DIRECTIONS FOR THIS TASK -
Go through the entries below and collect each line with the string "computer" in it.
Content starts
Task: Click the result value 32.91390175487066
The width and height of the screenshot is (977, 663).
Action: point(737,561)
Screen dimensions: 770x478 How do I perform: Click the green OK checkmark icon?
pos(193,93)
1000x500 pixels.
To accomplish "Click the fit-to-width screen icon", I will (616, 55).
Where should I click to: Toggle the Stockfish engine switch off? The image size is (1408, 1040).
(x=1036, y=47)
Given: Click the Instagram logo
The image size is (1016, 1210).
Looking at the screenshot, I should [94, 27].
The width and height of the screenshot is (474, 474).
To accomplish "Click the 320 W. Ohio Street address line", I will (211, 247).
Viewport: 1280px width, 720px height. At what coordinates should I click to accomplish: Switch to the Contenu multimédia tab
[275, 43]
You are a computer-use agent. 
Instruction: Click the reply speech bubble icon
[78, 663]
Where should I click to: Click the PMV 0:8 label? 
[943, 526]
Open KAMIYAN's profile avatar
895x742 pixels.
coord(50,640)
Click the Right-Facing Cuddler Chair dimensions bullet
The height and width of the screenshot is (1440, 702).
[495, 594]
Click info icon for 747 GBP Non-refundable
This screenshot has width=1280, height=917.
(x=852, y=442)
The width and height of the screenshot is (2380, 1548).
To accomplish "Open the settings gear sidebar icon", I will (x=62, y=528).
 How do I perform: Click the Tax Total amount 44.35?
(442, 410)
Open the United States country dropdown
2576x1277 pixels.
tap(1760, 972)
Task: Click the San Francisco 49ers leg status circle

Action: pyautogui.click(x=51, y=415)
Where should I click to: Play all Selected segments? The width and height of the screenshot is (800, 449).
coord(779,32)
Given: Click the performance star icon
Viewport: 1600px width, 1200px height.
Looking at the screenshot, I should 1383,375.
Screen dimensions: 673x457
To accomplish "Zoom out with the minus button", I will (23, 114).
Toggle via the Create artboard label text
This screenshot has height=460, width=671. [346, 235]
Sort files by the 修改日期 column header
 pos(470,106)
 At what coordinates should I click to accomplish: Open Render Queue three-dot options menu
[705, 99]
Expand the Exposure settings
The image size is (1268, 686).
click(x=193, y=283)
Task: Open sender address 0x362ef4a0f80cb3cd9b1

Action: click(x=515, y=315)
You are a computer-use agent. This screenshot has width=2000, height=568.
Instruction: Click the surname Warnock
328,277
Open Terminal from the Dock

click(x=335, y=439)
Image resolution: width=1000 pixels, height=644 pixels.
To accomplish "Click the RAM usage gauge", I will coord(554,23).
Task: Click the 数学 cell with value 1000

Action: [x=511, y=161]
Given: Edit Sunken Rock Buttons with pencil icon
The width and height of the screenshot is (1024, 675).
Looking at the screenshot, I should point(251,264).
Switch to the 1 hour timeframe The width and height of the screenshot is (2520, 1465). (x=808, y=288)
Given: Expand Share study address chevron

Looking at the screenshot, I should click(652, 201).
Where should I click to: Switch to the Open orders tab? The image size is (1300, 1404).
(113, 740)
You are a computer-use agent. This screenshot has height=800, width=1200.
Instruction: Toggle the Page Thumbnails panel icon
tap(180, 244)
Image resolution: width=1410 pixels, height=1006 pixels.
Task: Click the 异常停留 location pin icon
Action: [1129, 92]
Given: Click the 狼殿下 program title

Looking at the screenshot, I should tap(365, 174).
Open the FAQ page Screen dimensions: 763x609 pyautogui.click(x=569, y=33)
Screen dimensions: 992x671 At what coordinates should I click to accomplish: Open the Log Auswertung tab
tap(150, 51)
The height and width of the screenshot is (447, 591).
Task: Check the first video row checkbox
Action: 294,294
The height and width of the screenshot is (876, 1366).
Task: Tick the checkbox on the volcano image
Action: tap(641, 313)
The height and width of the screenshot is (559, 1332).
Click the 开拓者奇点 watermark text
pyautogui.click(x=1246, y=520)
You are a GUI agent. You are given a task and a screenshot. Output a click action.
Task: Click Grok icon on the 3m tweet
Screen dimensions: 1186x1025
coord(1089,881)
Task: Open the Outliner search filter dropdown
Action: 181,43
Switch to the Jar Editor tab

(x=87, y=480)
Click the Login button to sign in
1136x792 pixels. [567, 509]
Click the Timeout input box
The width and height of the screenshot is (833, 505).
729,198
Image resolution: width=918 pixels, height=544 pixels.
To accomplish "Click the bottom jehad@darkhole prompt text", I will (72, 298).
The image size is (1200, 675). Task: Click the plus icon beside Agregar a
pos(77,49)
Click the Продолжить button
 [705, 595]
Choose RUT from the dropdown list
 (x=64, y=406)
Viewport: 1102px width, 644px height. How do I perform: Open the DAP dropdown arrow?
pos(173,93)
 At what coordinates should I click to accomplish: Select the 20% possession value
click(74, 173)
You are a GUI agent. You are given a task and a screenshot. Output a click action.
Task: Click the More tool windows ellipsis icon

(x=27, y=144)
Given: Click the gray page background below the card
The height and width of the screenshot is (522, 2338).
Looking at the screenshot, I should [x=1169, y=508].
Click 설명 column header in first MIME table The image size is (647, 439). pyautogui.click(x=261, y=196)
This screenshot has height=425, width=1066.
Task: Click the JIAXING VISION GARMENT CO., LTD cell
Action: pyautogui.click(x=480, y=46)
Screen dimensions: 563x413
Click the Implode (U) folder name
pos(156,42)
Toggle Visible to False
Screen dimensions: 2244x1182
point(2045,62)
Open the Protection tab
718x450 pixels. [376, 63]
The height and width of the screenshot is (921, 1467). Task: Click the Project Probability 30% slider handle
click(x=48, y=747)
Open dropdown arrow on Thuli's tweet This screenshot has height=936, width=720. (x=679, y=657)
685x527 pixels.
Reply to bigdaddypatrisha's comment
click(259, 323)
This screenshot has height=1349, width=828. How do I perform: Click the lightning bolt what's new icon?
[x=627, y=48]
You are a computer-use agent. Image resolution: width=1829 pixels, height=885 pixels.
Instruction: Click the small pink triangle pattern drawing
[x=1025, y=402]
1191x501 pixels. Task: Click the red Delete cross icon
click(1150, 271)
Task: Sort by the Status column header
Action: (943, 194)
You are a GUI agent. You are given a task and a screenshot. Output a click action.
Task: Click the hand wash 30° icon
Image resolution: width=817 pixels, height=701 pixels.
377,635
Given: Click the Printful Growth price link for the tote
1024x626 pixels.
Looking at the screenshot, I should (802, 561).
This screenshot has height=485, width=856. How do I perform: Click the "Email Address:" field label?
Content ends
RESULT -
You are a computer-use agent. 
You are a computer-use agent. This screenshot has width=2000, height=568.
You are a computer-use agent. This screenshot has height=800, width=1200.
You are a computer-use agent. Image resolution: width=1829 pixels, height=885 pixels.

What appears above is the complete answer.